Quantized version of meta-llama/Llama-3.2-1B-Instruct using torch.float32 for quantization tuning.

  • 8 bits (INT8)
  • group size = 128
  • Asymmetrical Quantization
  • Method AutoGPTQ

Quantization framework: Intel AutoRound

Note: this INT8 version of Llama-3.2-1B-Instruct has been quantized to run inference through CPU.

Replication Recipe

Step 1 Install Requirements

I suggest to install requirements into a dedicated python-virtualenv or a conda enviroment.

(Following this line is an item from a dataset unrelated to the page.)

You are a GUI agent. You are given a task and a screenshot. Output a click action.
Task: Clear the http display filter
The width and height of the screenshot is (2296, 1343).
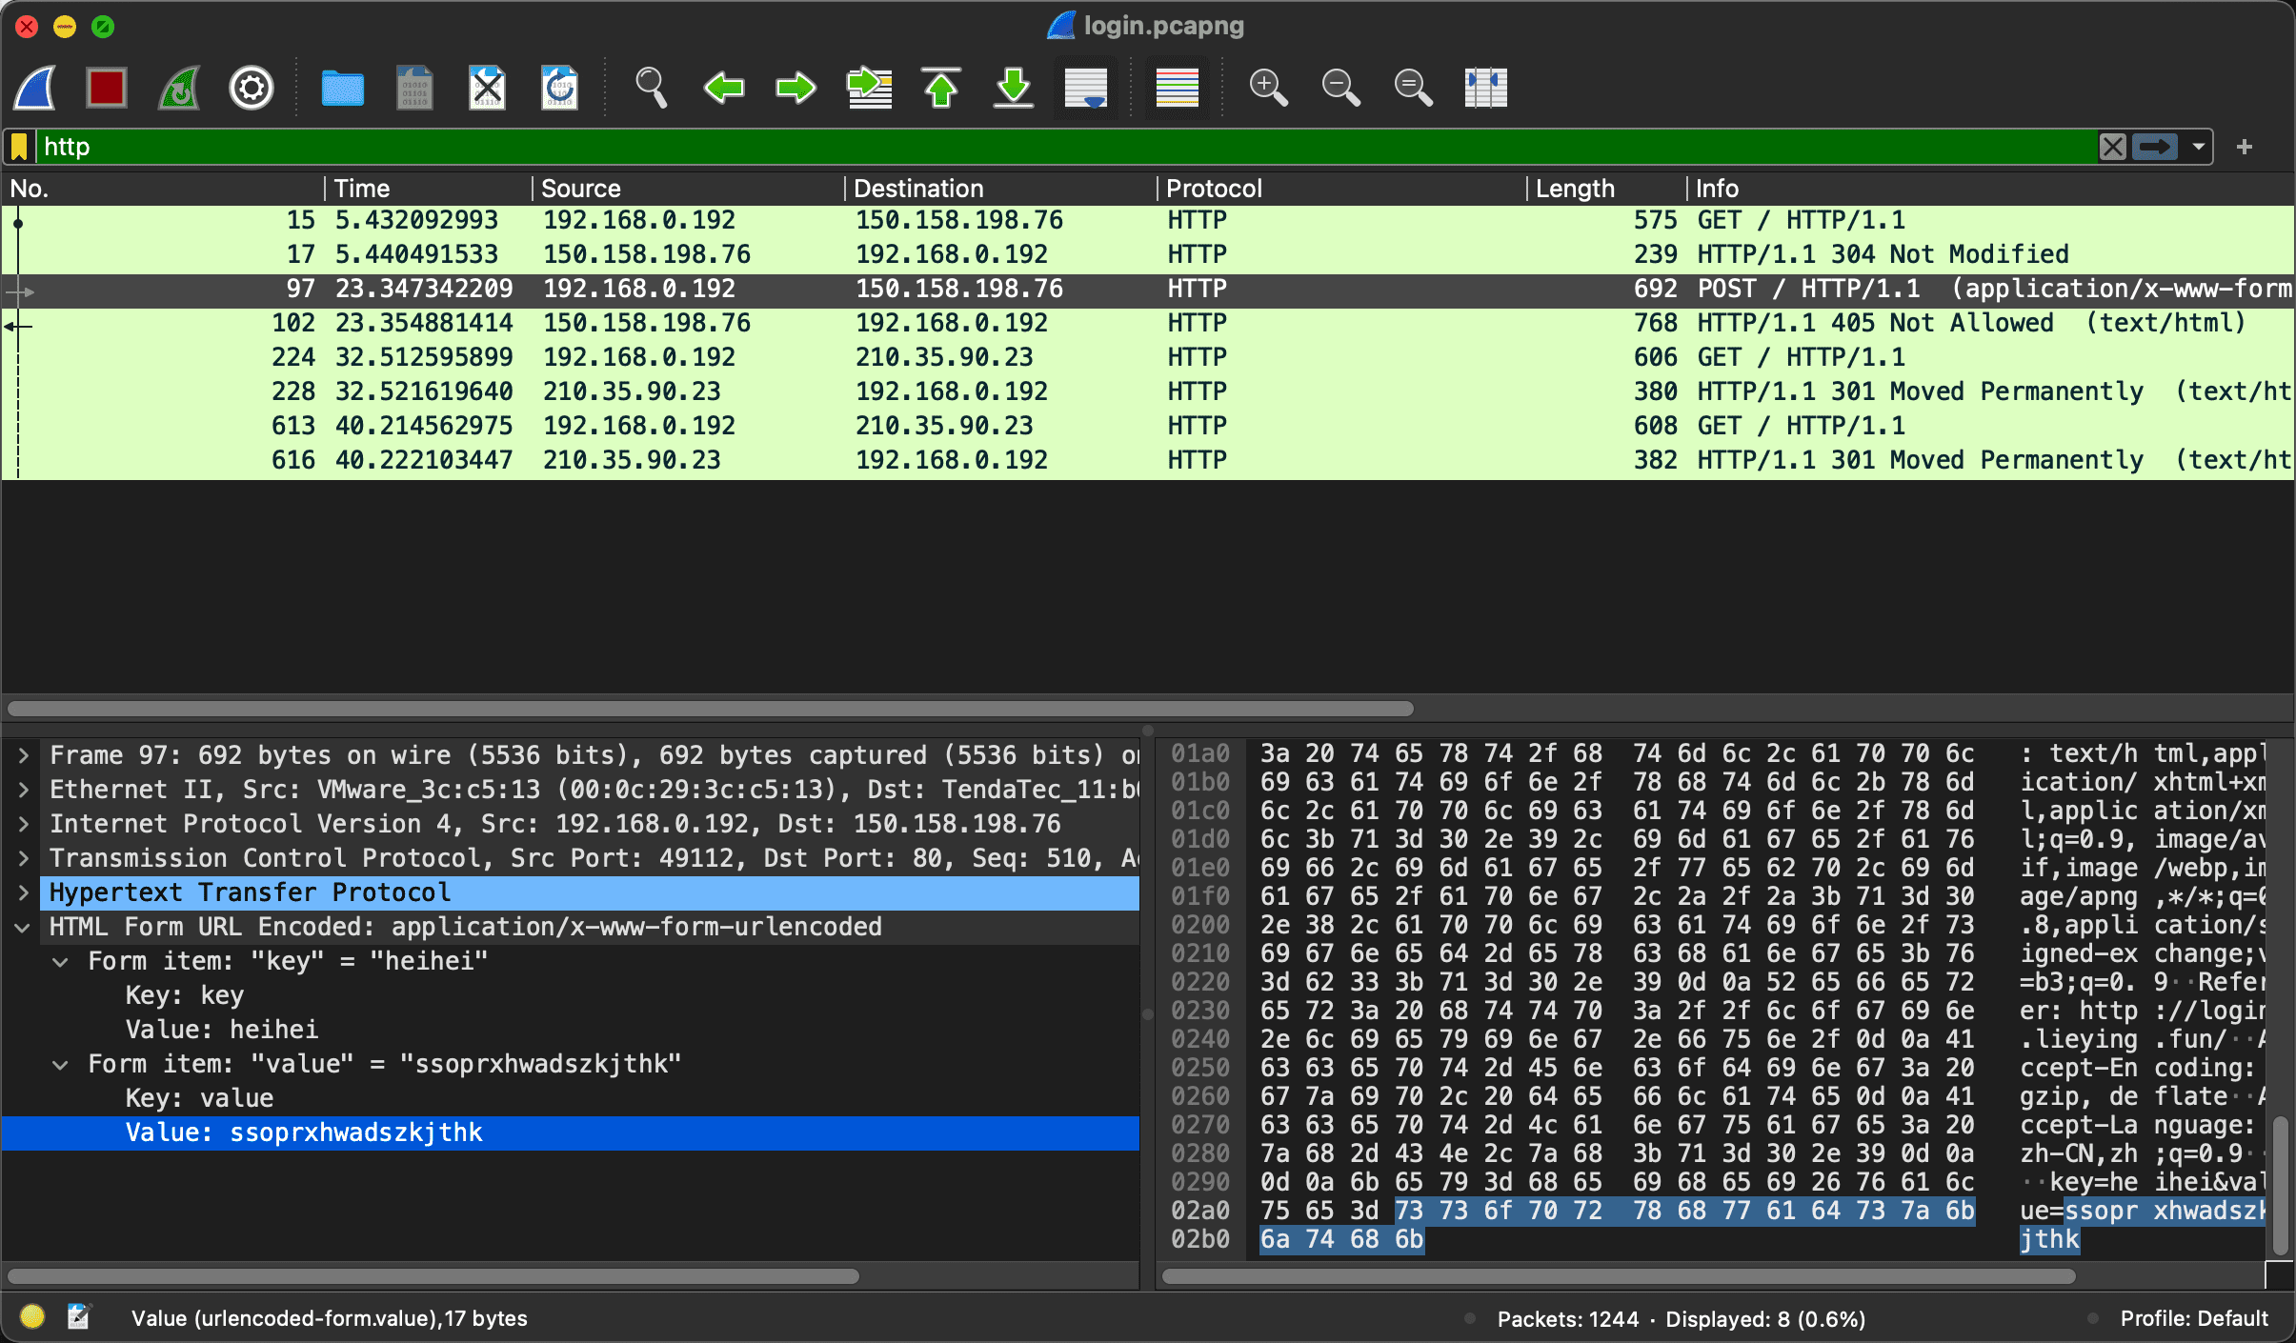point(2113,147)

wget https://github.com/intel/auto-round/archive/refs/tags/v0.4.3.tar.gz
tar -xvzf v0.4.3.tar.gz
cd auto-round-0.4.3
pip install -r requirements-cpu.txt --upgrade

Step 2 Build Intel AutoRound wheel from sources

pip install -vvv --no-build-isolation -e .[cpu]

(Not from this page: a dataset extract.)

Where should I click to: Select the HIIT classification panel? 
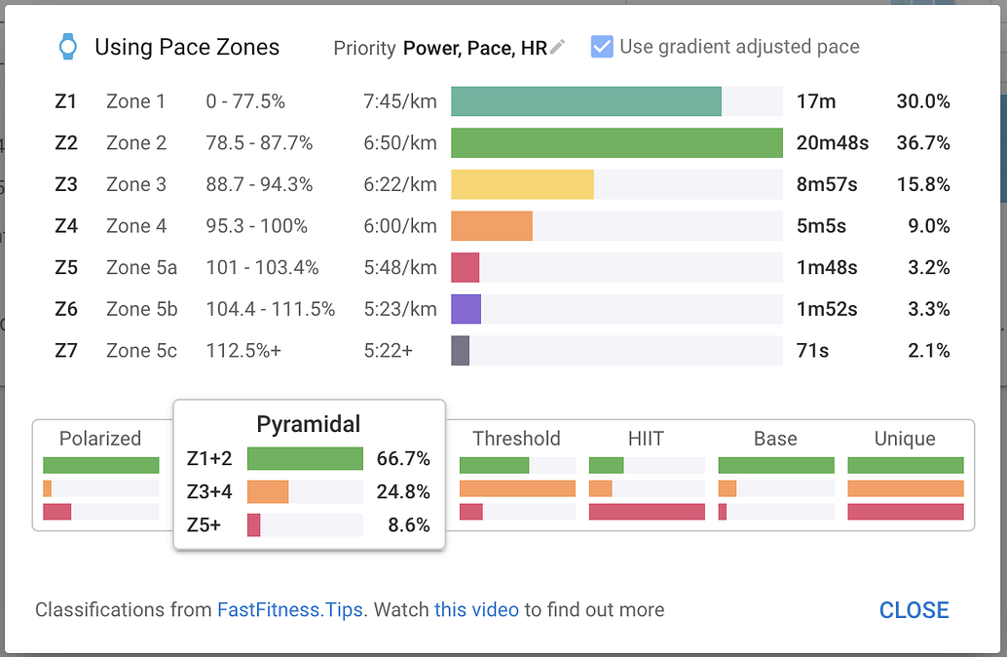[x=646, y=478]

Step 3 Script for Quantization

  from transformers import AutoModelForCausalLM, AutoTokenizer
  model_name = "meta-llama/Llama-3.2-1B-Instruct"
  model = AutoModelForCausalLM.from_pretrained(model_name)
  tokenizer = AutoTokenizer.from_pretrained(model_name)
  from auto_round import AutoRound
  bits, group_size, sym, device, amp = 8, 128, False, 'cpu', False
  autoround = AutoRound(model, tokenizer, nsamples=128, iters=200, seqlen=512, batch_size=4, bits=bits, group_size=group_size, sym=sym, device=device, amp=amp)
  autoround.quantize()
  output_dir = "./AutoRound/meta-llama_Llama-3.2-1B-Instruct-auto_gptq-int8-gs128-asym"
  autoround.save_quantized(output_dir, format='auto_gptq', inplace=True)

License

Llama 3.2 Community License

Disclaimer

This quantized model comes with no warrenty. It has been developed only for research purposes.